El jefe comunal participará de una cena con sus 18 pares y el mandatario. El encuentro fijado por Yamandú Orsi busca acercar al ejecutivo y los gobiernos departamentales para temas considerados clave.
En tiempos en los que la oposición se percibe, desde el Poder Ejecutivo, con el puño crispado y en una prolongada campaña, tal como lo hizo en su momento José Mujica cuando fue presidente, Orsi busca hacer pie en los intendentes, a quienes conoce y se siente parte de ese «gremio», para poder cerrar filas en temas país.
Si el mandatario logra esta buena sintonía ambas partes ganan. Por un lado los intendentes, que van a requerir ayuda nacional para varios de los proyectos que quieran llevar adelante, máxime en tiempos donde la mayoría de las arcas municipales están en rojo, y por el lado del gobierno porque logrará un escudo para los misiles que se lanzan desde las altas esferas partidarias.
Si prosperan estos entendimientos tampoco es descartable que eso se pueda traducir en apoyos puntuales en la cámara de diputados donde nadie tiene mayorías.
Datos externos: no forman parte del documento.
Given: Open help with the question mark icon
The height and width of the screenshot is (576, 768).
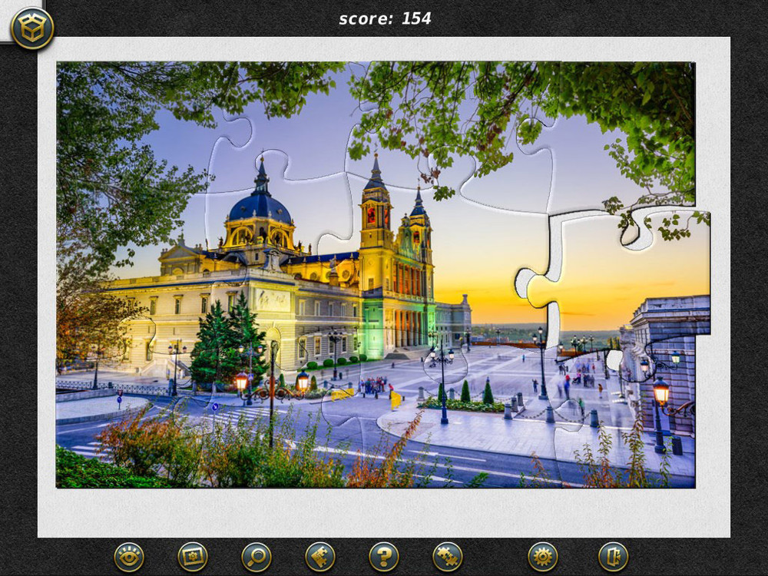Looking at the screenshot, I should [x=384, y=556].
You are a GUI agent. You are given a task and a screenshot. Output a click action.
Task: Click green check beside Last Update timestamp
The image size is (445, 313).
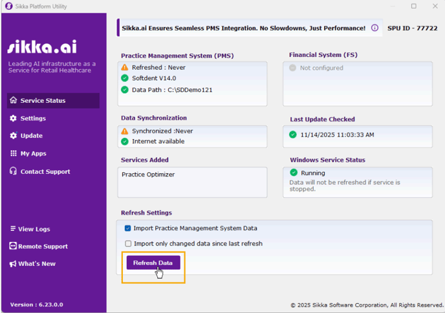tap(294, 135)
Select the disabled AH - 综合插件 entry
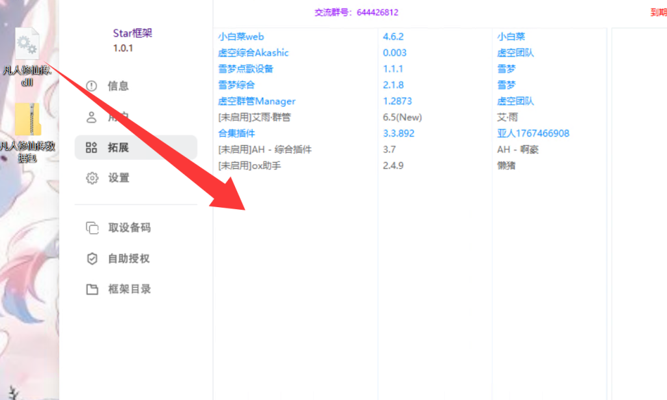 click(x=265, y=149)
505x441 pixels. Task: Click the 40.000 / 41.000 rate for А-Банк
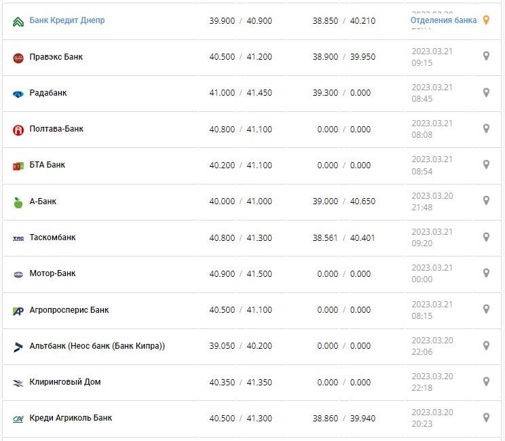240,202
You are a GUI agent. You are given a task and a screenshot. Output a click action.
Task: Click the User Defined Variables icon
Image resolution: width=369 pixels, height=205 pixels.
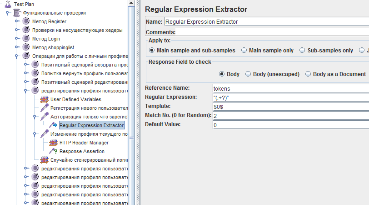tap(44, 99)
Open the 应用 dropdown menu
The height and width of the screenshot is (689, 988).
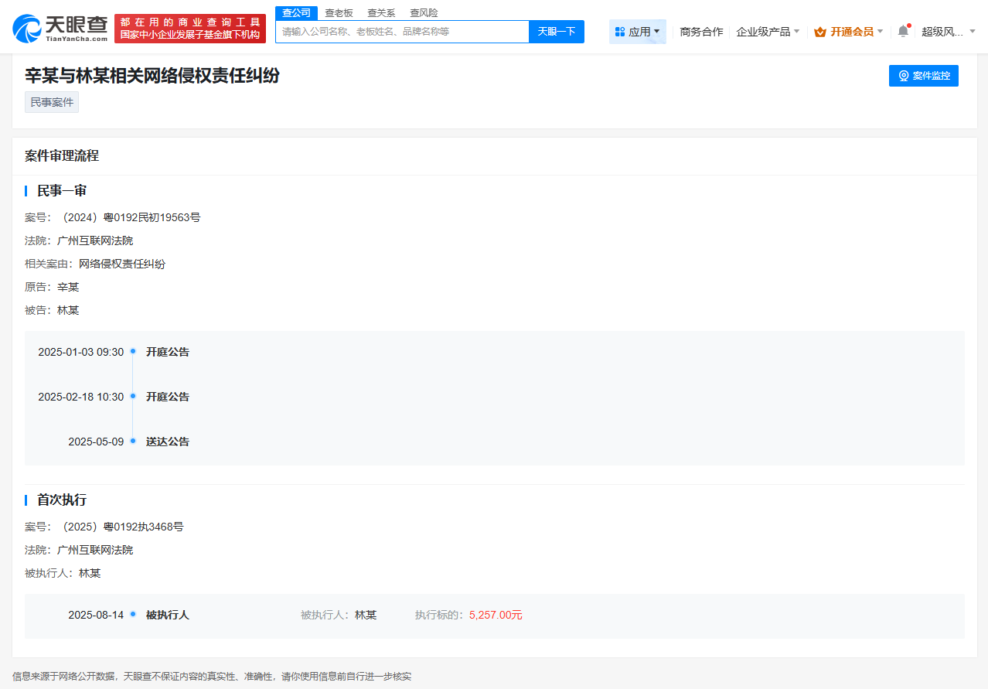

Los intendentes podrán empoderarse con una relación directa y no necesariamente continuar abrevando en un camino orgánico y partidario que no todos comparten en cuanto a cómo se ha parado la oposición frente al ejecutivo en estos meses. Una prueba de ello fue la invitación al diálogo social que rechazaron tanto en filas del Partido Nacional como Colorado pero al cual asistió el intendente de Paysandú Nicolás Olivera, hoy presidente del Congreso y hombre que suena como el ala complementaria de cara a las elecciones de 2029 cuando deban ir a una interna con Luis Lacalle Pou.
La cena-reunión será este miércoles por la noche en la residencia de Suárez y Reyes.